BRIEF DESCRIPTION OF THE DRAWINGS
[0016] The accompanying drawings are included to provide a further
understanding of the invention, and are incorporated in and
constitute a part of this specification. The drawings illustrate
embodiments of the invention and, together with the description,
serve to explain the principles of the invention.
[0017] FIG. 1 is a schematic diagram illustrating an ideal SOA and
a practical SOA of a conventional n-type MOSFET.

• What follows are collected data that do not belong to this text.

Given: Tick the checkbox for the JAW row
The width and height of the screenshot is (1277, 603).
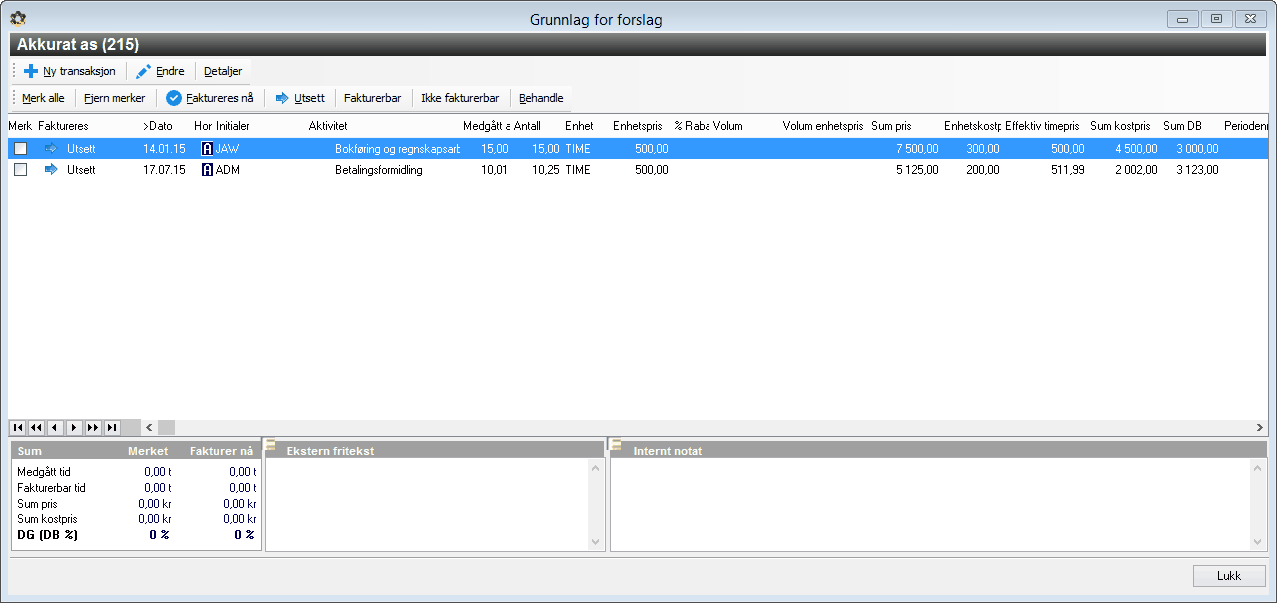Looking at the screenshot, I should click(20, 148).
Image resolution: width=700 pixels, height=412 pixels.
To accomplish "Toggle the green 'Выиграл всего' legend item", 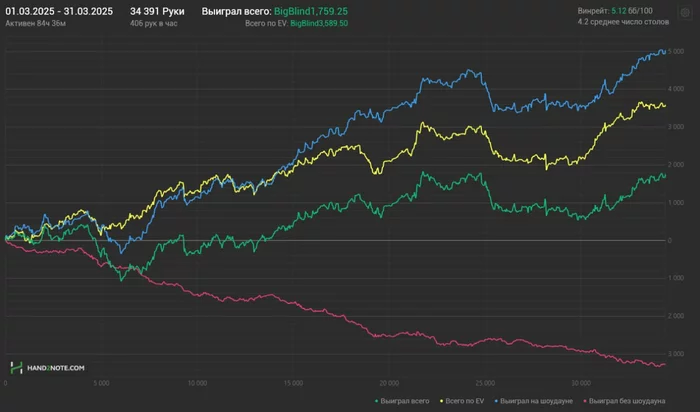I will [x=404, y=401].

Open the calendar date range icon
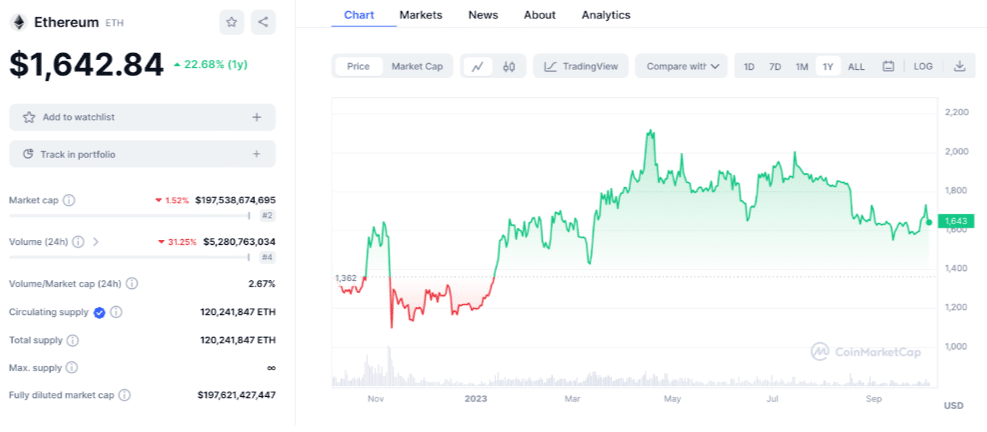pyautogui.click(x=888, y=67)
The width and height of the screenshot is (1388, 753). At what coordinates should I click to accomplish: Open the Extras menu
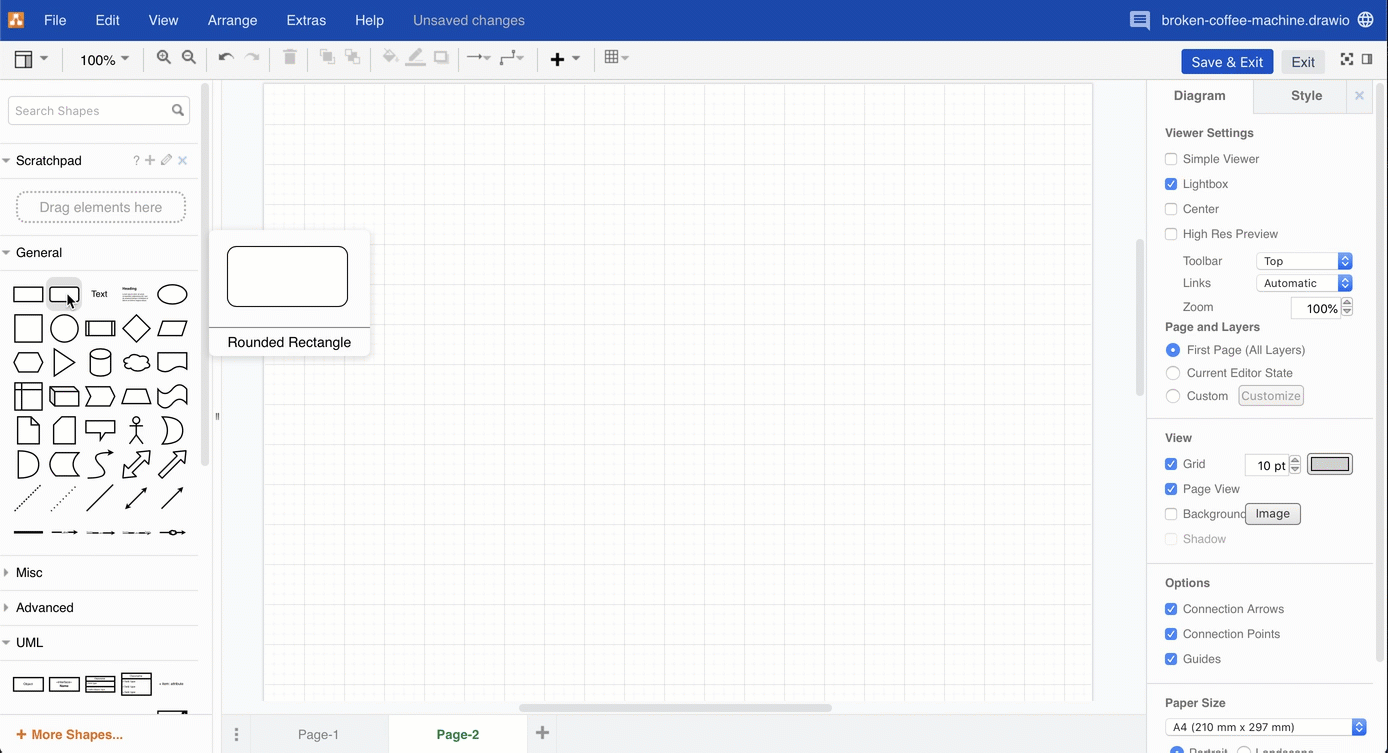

[0018] FIG. 2 is a schematic cross-sectional view of the n-type
MOSFET.
[0019] FIG. 3 is a schematic circuit of a voltage converting
circuit having a current limitation according to a first embodiment
consistent with the invention.
[0020] FIG. 4 is a schematic circuit of a voltage converting
circuit having a current limitation according to a second
embodiment consistent with the invention.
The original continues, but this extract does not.